> **WHAT YOU SHOULD DO**
How many lines in the records below include "Firmes"? Answer with the number only.

> **RECORDS**
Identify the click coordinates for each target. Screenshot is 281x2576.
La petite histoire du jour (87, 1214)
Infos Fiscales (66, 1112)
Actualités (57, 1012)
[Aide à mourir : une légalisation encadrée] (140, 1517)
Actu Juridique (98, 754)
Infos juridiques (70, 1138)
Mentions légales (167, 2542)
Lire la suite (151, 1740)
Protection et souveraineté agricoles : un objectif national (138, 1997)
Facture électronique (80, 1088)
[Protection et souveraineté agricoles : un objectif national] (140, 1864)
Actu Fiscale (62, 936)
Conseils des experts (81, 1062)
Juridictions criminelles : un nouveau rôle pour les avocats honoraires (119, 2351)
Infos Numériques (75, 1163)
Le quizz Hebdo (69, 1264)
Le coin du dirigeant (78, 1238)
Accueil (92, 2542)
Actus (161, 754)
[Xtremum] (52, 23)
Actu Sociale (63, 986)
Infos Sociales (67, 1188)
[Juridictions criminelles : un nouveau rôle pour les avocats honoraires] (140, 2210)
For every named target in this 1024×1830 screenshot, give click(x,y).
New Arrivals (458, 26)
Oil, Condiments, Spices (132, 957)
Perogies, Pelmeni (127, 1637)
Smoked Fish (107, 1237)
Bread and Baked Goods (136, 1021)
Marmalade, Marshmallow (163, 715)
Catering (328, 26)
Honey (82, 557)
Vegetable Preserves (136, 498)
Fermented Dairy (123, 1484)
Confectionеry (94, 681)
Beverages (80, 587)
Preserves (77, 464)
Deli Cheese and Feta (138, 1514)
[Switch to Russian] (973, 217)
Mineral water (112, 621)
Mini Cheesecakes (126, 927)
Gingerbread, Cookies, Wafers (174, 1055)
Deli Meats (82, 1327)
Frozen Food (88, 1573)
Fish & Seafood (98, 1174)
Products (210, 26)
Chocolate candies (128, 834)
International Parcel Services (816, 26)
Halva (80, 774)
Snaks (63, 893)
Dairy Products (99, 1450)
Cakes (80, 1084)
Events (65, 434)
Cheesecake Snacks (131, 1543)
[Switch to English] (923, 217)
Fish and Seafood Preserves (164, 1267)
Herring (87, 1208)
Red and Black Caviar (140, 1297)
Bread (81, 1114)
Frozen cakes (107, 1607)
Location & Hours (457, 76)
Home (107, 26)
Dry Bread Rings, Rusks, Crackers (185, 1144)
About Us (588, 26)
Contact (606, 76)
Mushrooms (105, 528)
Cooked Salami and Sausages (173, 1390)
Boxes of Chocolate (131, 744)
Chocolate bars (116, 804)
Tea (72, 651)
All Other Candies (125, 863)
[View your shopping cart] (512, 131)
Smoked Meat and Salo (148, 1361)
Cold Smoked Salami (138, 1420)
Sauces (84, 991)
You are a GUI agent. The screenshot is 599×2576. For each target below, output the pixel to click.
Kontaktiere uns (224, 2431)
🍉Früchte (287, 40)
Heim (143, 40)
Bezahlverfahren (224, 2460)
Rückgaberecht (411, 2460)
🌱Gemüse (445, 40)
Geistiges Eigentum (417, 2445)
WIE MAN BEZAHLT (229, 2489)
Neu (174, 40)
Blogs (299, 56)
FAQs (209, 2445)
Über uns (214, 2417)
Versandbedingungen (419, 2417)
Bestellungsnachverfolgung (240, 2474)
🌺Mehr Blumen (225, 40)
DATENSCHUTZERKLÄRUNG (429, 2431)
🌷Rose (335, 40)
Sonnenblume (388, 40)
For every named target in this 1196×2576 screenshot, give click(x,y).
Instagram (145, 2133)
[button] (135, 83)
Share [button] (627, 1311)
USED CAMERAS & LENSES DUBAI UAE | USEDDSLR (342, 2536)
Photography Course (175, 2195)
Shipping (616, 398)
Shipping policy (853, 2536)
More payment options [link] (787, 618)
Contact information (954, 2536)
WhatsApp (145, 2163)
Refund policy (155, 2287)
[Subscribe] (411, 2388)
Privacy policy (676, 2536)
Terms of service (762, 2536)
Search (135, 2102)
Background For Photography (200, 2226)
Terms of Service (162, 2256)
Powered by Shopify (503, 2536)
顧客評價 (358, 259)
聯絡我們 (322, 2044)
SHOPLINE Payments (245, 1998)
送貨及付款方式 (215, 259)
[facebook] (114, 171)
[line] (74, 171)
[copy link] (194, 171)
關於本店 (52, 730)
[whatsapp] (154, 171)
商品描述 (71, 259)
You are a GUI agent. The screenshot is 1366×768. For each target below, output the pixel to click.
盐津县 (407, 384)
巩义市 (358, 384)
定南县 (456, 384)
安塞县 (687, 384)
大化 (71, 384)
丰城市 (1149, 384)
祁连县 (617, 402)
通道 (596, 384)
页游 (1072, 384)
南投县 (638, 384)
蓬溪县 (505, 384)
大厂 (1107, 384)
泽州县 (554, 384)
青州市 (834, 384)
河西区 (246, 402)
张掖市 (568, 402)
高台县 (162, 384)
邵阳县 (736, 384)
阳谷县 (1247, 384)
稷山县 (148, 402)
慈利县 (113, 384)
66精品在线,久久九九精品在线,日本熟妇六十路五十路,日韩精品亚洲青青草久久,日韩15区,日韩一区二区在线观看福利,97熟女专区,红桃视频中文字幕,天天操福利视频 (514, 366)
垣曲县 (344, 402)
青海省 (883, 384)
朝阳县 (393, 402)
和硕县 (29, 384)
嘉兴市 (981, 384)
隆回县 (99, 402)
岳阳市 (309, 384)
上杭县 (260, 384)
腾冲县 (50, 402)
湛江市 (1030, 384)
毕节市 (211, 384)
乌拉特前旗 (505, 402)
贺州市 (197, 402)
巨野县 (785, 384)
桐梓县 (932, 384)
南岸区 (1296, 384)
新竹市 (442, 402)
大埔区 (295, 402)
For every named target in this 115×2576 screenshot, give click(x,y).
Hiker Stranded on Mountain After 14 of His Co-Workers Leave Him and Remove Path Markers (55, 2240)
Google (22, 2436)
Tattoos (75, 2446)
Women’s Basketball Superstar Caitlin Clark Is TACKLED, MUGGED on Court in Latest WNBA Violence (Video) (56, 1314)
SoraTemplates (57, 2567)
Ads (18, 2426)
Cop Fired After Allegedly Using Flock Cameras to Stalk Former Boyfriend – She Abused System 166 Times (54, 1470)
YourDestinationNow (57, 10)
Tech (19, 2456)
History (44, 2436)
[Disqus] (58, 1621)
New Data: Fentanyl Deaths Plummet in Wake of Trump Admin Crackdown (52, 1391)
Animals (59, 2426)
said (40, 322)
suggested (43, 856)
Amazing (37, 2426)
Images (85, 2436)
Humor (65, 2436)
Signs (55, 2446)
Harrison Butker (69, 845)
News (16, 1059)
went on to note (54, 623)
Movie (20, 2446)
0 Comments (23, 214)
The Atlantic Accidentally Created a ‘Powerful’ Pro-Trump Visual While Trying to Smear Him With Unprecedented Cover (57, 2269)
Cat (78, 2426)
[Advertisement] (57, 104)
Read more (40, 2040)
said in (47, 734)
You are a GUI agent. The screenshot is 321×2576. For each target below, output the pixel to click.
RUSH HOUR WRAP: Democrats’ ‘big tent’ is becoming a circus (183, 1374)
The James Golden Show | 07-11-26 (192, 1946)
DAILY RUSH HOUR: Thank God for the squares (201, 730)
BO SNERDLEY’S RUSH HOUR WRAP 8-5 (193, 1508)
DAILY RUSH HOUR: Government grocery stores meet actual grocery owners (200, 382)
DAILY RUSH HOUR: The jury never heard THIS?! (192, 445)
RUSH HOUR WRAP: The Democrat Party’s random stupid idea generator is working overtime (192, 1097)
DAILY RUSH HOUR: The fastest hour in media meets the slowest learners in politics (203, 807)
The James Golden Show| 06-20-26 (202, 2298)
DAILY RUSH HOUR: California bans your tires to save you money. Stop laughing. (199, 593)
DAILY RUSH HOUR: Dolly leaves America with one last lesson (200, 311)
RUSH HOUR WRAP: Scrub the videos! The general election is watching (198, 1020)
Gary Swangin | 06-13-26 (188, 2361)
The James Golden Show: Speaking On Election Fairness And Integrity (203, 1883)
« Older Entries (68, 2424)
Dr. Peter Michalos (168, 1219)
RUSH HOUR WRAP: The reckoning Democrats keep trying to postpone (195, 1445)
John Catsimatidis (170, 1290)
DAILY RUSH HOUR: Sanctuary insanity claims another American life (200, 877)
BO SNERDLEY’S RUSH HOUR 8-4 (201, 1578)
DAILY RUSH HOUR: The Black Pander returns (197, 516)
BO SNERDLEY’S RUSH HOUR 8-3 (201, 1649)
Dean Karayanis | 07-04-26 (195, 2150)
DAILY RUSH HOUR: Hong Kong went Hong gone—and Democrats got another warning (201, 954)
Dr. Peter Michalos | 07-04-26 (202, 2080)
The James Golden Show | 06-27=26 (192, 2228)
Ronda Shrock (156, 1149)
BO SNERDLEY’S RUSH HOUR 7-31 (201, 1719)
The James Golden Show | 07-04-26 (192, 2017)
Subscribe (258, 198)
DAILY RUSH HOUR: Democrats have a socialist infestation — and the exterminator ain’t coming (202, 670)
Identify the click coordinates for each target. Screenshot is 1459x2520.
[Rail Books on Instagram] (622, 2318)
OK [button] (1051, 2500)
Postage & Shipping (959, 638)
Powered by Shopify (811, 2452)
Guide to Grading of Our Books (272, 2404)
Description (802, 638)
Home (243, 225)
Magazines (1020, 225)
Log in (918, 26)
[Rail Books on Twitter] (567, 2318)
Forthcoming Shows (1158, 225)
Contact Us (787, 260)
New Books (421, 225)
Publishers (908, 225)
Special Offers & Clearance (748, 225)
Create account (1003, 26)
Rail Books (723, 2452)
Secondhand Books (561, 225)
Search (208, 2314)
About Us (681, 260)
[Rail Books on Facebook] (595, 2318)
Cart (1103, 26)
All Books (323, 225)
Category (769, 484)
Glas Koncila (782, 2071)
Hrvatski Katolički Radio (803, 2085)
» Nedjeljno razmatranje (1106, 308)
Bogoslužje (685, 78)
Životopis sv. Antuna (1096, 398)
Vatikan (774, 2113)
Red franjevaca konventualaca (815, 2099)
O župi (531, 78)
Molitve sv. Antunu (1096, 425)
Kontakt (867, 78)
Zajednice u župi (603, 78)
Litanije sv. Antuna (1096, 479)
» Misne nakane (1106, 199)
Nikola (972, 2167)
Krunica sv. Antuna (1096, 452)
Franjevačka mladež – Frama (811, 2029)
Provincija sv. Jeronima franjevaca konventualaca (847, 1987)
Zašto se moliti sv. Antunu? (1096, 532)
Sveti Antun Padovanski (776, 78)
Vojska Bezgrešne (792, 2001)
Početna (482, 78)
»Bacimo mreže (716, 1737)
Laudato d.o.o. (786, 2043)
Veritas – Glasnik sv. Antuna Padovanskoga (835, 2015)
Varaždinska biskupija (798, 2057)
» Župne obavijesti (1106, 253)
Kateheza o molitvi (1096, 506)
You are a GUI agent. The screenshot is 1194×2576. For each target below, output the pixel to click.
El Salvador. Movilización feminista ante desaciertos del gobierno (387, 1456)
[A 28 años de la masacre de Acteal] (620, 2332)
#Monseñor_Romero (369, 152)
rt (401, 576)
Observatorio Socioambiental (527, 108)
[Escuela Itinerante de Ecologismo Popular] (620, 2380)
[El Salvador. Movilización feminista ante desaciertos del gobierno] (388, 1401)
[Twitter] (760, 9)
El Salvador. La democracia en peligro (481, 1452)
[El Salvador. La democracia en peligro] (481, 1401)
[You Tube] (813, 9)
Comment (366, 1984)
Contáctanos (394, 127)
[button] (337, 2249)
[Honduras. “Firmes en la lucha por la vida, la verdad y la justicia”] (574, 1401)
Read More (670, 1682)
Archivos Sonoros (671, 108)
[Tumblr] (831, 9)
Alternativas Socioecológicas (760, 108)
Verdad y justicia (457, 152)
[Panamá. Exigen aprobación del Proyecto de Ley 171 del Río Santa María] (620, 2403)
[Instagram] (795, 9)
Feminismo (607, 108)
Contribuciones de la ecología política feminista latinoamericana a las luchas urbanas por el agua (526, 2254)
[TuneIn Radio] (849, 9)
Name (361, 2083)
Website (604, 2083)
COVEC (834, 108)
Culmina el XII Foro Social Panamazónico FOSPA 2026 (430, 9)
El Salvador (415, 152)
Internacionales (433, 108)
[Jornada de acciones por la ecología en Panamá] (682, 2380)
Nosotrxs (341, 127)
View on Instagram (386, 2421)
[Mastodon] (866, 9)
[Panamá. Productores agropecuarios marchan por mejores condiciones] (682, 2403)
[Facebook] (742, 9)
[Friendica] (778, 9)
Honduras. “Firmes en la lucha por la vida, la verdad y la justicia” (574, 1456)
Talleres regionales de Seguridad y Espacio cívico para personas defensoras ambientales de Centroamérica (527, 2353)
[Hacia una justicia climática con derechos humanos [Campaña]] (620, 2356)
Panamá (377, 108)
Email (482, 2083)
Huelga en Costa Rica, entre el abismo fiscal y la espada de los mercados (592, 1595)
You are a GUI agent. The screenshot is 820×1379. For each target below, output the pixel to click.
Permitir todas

> **SOLUTION TO THE EXERCISE**
2